Durante esta epidemia los templos quedaron clausurados. En la catedral los canónigos entraban a rezar a escondidas. El primer templo malagueño no volvió a cerrarse hasta el 2020 cuando, debido a la pandemia del coronavirus, solo lo abría su sacristán para reponer la lámpara del Santísimo y comprobar que todo estaba en orden.
Escribía el gobernador Guerola que «uno de los mayores conflictos que puede haber en tiempos de epidemia es el de la falta de médicos». En 1860 había en Málaga exactamente cuarenta y ocho facultativos de los que la mayoría mostró un comportamiento ejemplar. Solo hubo tres que dieron mal ejemplo y huyeron abandonando a la población. «No quiero consignar sus nombres», anotó el señor gobernador. Se dispusieron dos médicos para cada una de las nueve parroquias y uno más de guardia nocturna. Estos doctores tenían la obligación de atender gratis a los pobres.
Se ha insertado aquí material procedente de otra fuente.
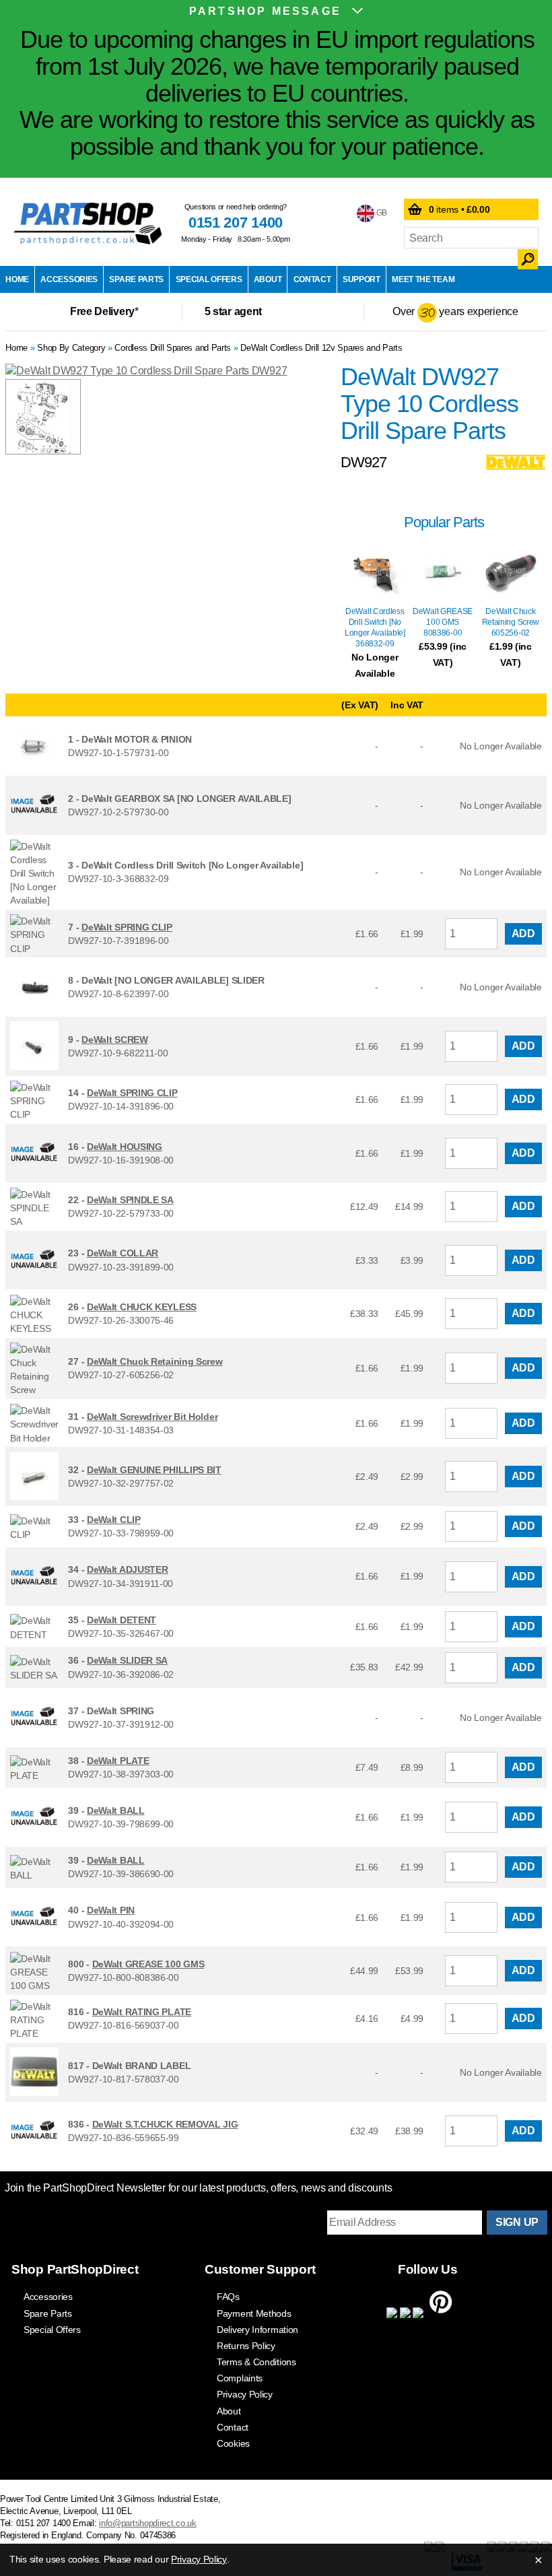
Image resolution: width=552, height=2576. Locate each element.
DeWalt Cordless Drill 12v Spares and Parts (321, 348)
A todos ellos «se les asignó un sueldo crecido». Algunos de ellos murieron. El alcalde Gaspar Díaz Zafra estaba en Sevilla, adonde se había retirado antes de que se declarase la epidemia por haber perdido a una hija suya, lo que le afectó mucho. Algunos concejales permanecieron en sus puestos, trabajando heroicamente; otros venían a la ciudad los días de sesión y luego se retiraban al campo; mas, en cambio, otros nueve huyeron. El alcalde les escribió pero solo cinco contestaron, alegando excusas peregrinas.
La segunda epidemia más terrorífica del siglo XIX fue la del cólera en 1860. Conservamos el testimonio del gobernador Antonio Guerola, quien en unas detalladas memorias nos dejó fiel testimonio de ella. En este caso la enfermedad llegó desde el norte de África. Pronto el cólera se extendió entre la población. «La ciudad está consternada», escribía el gobernador.
Se estableció un primer lazareto en el Arroyo de los Ángeles, que de poco sirvió. Otros dos hospitales se instalaron en Capuchinos y en la calle Refino, en el cuartel de Caballería. Curiosamente esta calle se llamaba así por haber en ella un sanatorio para el auxilio de enfermos o el «refino de apestados», como se decía entonces, que se abrió a causa de la mortífera peste de 1678. A pesar del esfuerzo de las autoridades, la mayoría de los enfermos prefería sufrir el cólera en sus casas, rodeado de los suyos, y no en estos hospitales, en los que morían muchos de los que ingresaban.
Los dos primeros casos se registraron el 31 de diciembre de 1859 en el Perchel, en el número 1 de la desaparecida calle Constancia, y se llamaban Andrés Delgado y José Bussuero. En Málaga fallecieron como consecuencia de esta terrible epidemia de cólera un total de 2.336 enfermos y sufrieron la enfermedad otros 5.344 malagueños. En la provincia hubo localidades que no se vieron afectadas y apenas registraron casos, por su aislamiento y las escasas comunicaciones de hace dos siglos. Las poblaciones con más fallecidos fueron Cómpeta (197), Alhaurín el Grande (95) y Coín (41).